On peut de tou­te façon se deman­der pour­quoi la CPD fait ces remar­ques. Il aurait suf­fi de con­stater l’i­den­ti­fi­ca­ti­on clai­re par Goog­le – en l’oc­cur­rence par la con­ne­xi­on au comp­te Goog­le du plaignant. En fin de comp­te, les décla­ra­ti­ons rela­ti­ves à la sin­gu­la­ri­sa­ti­on sont donc obiter dic­ta. En même temps, il ne faut pas cro­i­re que la CPD a nég­li­gé la por­tée de ses opi­ni­ons ; sa pri­se de posi­ti­on ne peut pas être con­sidé­rée com­me un acci­dent indu­stri­el, mais doit être lue com­me une pri­se de posi­ti­on consciente.

Répar­ti­ti­on des rôles

Lors de l’ex­amen de la répar­ti­ti­on des rôles en matiè­re de pro­tec­tion des don­nées, la CPD part tout d’a­bord du prin­ci­pe que la mai­son d’é­di­ti­on est responsable, car elle uti­li­se Goog­le Ana­ly­tics. Goog­le, d’aut­re part, serait pour Goog­le Ana­ly­tics un Responsable de la com­man­deCe qui est sur­prenant, mais en prin­ci­pe cor­rect – en fonc­tion de la con­fi­gu­ra­ti­on de Goog­le Ana­ly­tics – et qui cor­re­spond éga­le­ment à l’ob­jec­tif de l’en­quête. Atti­tu­de de Goog­le correspond :

Ce qui est main­tenant Trai­te­ments de don­nées en rela­ti­on avec l’ou­til Goog­le Ana­ly­tics il con­vi­ent de noter que [Goog­le] ne fait que mett­re ce ser­vice à dis­po­si­ti­on et n’a aucu­ne influence sur l’uti­li­sa­ti­on des fonc­tions de l’ou­til par la pre­miè­re par­tie plaignan­te, ni sur les paramè­tres con­crets qu’el­le choi­sit.
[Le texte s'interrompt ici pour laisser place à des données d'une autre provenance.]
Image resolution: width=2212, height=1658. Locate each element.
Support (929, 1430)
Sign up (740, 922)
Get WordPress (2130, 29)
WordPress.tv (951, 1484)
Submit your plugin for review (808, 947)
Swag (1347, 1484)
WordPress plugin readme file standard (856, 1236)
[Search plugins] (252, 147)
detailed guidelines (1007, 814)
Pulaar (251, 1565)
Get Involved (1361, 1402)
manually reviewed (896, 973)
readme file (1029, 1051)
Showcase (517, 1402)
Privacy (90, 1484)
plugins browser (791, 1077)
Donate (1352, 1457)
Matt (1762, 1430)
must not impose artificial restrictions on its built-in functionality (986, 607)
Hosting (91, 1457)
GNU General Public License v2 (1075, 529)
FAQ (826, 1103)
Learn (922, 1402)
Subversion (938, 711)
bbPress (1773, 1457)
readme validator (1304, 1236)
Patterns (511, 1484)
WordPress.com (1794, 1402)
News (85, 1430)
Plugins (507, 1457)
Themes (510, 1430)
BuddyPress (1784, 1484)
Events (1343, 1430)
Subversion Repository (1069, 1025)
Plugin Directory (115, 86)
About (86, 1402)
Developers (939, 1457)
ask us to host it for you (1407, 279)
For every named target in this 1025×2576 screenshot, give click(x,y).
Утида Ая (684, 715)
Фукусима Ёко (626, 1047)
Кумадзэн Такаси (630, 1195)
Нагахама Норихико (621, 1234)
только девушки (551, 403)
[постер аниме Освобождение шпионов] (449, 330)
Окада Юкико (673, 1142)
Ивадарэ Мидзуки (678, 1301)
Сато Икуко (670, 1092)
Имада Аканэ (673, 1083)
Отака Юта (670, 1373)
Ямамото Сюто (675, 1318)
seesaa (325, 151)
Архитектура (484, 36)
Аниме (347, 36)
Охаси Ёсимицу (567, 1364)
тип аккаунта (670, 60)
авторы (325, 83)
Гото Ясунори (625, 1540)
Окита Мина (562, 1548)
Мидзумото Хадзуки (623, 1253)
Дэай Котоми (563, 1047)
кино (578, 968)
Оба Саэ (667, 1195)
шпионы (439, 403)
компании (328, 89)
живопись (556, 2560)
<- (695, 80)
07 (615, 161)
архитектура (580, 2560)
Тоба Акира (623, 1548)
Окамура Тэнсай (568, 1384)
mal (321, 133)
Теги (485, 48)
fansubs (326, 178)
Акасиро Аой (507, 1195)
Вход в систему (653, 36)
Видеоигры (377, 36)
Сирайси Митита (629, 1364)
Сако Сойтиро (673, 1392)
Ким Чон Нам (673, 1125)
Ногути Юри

Par con­sé­quent, dans la mesu­re où [Goog­le] ne fait que four­nir Goog­le Ana­ly­tics (en tant que ser­vice), il n’e­xer­ce aucu­ne influence sur les “fina­li­tés et les moy­ens” du trai­te­ment des don­nées et doit donc être con­sidé­ré com­me un cas spé­ci­fi­que au sens de l’ar­tic­le 4, point 8, du RGPD. Sous-trai­tant de se qualifier.

Cela serait sans pré­ju­di­ce du rôle de Goog­le en matiè­re de pro­tec­tion des don­nées en vue d’un éven­tuel trai­te­ment ulté­ri­eur des données.